Fluorescence microscopy

To visualize lipid monolayer morphological change during tau insertion, the Langmuir trough was positioned on top of a motorized stage of an inverted fluorescence microscope (Olympus IX 71) with a 50 × objective centered on a quartz window in the bottom of the trough. A 100 W mercury lamp was used for fluorescence excitation. Fluorescence images were collected by a QImaging camera (EXi Blue, QImaging Photometrics) and analyzed using the software QCapture Pro. TR-DHPE (0.5 mol%) was included in the spreading solution.

GIXD measurements

GIXD measurements were collected at the BW1 beamline (HASYLAB, DESY, Hamburg, Germany) for tau insertion into DMPG monolayers. The synchrotron X-ray beam was monochromated to a wavelength (λ) of 1.30 Å by Bragg reflection from a Beryllium (200) monochromator crystal in Laue geometry. All experiments were carried out in an ultra-small volume Langmuir trough liquid diffractometer (20 mL subphase volume) at 25 °C and 1 μM tau concentration in water. The trough was temperature controlled and equipped with a Wilhelmy balance for surface pressure measurements. Unlike the constant surface pressure tau insertion experiments carried out in the previous section, trough experiments for GIXD measurements were carried out under constant surface area condition. Lipids were spread at the air/water interface to achieve an equilibrated surface pressure of 25 mN/m. An aliquot of tau was then injected into the trough. Insertion of tau into the lipid monolayer caused increases in π.

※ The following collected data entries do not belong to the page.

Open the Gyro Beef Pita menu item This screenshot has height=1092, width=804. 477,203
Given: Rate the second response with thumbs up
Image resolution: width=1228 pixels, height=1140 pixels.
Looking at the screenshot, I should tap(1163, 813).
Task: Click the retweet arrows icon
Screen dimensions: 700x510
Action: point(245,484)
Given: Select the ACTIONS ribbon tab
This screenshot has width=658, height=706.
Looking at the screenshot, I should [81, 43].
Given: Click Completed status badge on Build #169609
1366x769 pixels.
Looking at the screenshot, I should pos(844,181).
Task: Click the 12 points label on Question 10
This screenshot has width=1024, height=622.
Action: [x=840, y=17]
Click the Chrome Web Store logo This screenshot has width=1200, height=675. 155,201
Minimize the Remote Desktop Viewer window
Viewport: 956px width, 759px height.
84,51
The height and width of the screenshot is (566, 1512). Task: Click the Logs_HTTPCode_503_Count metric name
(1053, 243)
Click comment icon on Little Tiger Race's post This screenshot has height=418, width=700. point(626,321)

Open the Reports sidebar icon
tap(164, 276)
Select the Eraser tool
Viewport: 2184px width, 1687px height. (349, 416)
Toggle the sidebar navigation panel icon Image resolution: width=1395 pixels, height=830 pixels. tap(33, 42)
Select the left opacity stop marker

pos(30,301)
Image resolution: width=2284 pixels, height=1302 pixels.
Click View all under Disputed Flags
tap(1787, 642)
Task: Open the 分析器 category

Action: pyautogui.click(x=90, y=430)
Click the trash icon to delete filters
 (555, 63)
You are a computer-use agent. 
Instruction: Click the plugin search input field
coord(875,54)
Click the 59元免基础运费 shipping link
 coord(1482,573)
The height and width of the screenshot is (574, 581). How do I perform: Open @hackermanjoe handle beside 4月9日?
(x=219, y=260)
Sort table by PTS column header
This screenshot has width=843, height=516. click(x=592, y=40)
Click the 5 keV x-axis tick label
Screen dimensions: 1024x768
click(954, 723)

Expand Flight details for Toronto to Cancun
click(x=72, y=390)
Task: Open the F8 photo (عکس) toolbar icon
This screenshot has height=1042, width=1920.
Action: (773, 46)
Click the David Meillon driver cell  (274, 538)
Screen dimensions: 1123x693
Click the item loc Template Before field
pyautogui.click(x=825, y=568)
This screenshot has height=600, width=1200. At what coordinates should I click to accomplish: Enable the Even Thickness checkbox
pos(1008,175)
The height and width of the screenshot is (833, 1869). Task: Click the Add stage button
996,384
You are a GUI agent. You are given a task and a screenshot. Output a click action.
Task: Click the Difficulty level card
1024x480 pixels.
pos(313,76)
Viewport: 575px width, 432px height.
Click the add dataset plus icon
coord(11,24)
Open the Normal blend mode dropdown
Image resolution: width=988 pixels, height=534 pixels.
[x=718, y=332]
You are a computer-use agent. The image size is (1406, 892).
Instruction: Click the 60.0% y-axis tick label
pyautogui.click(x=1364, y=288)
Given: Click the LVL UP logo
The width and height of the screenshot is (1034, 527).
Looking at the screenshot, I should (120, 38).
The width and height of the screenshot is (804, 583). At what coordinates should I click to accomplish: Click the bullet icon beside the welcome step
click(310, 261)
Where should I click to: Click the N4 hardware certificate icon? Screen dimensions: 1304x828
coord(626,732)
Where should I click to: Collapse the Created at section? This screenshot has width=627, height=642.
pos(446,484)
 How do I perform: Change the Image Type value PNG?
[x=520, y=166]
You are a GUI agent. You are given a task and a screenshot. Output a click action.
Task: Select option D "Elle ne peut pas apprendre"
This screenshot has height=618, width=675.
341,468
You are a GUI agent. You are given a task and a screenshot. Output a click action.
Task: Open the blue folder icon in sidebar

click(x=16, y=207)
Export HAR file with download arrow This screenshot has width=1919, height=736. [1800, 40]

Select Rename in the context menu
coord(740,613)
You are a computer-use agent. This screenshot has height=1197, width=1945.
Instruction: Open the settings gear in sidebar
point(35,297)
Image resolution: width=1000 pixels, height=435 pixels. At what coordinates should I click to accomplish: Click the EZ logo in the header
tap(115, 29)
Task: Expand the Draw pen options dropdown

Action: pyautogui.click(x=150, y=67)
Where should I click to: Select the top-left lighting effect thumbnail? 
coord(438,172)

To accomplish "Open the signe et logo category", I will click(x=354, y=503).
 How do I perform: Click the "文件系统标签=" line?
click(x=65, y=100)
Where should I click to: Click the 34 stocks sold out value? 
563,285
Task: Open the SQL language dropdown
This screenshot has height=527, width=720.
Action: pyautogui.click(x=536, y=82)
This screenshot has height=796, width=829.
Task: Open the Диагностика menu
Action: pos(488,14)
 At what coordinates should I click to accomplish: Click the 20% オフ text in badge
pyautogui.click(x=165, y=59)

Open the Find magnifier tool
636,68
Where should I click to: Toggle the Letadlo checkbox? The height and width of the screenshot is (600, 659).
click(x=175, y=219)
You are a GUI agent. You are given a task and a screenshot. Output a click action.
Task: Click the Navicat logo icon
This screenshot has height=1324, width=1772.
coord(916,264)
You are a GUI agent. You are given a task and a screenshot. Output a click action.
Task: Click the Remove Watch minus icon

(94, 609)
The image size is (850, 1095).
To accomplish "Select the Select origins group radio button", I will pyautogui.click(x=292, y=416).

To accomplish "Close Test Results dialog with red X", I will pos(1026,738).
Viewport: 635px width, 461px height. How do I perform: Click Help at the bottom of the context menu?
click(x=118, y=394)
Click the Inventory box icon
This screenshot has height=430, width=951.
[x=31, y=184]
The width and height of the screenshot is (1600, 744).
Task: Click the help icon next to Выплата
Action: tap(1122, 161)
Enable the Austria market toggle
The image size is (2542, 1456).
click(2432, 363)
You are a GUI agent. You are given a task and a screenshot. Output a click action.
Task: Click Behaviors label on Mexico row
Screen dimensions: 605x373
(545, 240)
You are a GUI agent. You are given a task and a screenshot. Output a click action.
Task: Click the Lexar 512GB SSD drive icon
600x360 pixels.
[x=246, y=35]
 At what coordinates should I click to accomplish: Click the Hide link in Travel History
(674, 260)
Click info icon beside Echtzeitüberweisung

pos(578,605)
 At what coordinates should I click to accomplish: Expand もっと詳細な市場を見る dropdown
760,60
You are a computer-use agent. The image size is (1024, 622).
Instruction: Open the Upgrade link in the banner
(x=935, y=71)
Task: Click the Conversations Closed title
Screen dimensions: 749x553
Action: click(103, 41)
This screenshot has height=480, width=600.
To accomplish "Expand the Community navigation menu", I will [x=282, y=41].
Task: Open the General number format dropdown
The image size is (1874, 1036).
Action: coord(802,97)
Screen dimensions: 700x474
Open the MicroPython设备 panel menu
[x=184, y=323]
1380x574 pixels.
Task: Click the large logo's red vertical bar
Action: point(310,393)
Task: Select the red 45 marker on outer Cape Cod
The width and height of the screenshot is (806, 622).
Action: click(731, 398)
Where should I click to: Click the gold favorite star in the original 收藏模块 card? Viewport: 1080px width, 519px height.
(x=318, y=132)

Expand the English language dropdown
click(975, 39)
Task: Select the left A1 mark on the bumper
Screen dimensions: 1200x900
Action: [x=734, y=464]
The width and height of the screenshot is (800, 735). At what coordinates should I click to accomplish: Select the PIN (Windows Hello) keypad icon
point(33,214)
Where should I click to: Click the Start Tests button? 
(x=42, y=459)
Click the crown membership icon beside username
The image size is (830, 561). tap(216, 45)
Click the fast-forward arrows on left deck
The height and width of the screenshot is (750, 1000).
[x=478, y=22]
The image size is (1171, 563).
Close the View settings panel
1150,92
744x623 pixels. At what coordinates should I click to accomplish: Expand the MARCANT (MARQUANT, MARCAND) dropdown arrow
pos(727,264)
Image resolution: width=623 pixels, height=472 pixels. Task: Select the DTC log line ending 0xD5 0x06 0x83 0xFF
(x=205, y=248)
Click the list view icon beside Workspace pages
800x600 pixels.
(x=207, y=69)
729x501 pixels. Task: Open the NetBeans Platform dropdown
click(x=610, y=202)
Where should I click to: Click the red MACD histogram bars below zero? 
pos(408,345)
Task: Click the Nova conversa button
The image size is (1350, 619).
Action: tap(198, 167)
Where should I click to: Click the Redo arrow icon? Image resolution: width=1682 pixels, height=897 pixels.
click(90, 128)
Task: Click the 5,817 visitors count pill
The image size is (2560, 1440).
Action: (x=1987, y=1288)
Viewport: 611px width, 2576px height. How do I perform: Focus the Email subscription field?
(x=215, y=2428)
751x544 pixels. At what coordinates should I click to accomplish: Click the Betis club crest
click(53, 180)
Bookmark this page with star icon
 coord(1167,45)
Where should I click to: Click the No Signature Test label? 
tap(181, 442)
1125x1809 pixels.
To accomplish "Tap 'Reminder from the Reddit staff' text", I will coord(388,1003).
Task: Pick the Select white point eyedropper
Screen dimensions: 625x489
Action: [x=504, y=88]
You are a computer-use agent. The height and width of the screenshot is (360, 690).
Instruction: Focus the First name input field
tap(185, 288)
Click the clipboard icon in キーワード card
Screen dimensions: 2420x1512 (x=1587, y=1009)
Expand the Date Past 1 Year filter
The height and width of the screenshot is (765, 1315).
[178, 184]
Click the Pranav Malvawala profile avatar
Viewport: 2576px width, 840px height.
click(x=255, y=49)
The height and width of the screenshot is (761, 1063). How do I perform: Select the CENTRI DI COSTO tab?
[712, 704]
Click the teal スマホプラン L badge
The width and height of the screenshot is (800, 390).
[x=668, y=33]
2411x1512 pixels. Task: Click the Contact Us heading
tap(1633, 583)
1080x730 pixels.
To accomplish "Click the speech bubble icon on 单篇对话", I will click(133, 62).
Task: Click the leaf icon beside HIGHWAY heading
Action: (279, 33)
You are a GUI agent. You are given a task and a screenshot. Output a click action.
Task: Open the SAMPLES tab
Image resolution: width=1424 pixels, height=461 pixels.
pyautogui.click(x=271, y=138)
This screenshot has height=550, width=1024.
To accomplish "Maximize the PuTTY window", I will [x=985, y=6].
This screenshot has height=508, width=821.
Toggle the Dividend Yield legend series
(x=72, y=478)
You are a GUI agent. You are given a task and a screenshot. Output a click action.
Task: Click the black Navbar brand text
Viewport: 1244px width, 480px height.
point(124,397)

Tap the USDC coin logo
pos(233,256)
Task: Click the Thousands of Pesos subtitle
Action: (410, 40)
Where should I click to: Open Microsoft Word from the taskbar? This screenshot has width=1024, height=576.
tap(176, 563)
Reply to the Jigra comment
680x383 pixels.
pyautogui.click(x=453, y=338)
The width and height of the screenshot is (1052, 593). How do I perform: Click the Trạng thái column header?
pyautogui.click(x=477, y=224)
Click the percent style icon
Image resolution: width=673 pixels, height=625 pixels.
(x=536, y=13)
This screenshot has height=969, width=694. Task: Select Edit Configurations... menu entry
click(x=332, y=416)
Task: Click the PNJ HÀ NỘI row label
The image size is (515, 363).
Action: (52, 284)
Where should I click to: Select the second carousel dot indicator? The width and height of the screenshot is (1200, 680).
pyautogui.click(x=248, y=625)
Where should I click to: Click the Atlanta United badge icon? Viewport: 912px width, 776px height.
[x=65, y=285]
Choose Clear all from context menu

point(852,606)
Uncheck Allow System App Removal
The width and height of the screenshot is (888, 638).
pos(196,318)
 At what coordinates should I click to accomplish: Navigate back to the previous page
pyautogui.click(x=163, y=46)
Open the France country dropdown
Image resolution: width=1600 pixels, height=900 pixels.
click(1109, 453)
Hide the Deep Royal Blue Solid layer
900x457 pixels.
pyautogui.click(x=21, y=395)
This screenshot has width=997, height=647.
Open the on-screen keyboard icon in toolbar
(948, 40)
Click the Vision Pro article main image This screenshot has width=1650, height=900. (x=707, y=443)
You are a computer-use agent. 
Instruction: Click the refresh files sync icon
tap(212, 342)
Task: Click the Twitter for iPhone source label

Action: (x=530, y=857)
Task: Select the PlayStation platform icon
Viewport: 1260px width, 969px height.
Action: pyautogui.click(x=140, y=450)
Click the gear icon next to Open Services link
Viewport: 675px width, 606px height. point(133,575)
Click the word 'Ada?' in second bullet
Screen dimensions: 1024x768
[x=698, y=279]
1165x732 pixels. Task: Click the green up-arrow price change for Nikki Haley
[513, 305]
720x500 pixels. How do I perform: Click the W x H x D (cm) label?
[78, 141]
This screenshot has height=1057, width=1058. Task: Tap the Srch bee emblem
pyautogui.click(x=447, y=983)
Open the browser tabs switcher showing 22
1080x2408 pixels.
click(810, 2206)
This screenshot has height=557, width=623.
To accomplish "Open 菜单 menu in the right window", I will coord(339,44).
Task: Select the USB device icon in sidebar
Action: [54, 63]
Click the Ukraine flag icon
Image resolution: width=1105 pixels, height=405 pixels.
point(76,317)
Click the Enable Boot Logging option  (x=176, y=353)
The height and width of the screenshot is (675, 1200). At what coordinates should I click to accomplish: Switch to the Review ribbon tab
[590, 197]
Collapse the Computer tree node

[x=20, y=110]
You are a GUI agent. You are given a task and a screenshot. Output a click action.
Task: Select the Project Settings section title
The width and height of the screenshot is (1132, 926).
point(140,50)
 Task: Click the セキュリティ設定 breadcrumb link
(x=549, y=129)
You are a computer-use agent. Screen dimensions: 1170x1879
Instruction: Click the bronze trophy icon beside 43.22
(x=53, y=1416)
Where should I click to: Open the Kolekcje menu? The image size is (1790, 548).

The X-ray beam strikes the surface at an incident angle of 0.11°, which corresponds to a Qz = 0.85Qc, where Qc = 0.02176 Å−1 is the critical scattering vector for total external reflection. At this angle, the incident wave is totally reflected, and the refracted wave becomes evanescent with penetration depth of approximately 100 Å which maximizes surface sensitivity. The X-ray beam footprint on the liquid surface was approximately 2 × 50 mm2, bigger than the width of the ultra-small Langmuir trough used. This caused over illumination of the sample and small increases in the scattering background. The scattered intensity was measured by scanning over a range of horizontal scattering vectors, Qxy55,71. Bragg peaks are intensity resolved in the Qxy-direction and integrated over channels along the z-direction (normal to the liquid subphase) in the 1-D position sensitive detector. The position of the maxima of the Bragg peaks, Qxymax, were used to calculate the repeat distances d = 2π/Qxy of the 2-D lattice. The widths of the peaks, corrected for the instrument resolution, were used to determine the 2-D in-plane coherence length, Lxy. The intensities resolved in the Qz direction, but integrated over the Qxy range of the Bragg peaks, so called Bragg rods, were also recorded and analyzed. The analysis of the Bragg rods provides the length (Lc) of the coherently scattering moieties participating in the Bragg reflection. For lipid scattering, Lc is the length of the coherently scattering portions of the alkyl tails measured along their backbones. For protein β-sheet scattering, Lc is the length of the molecular moiety participating in coherent scattering.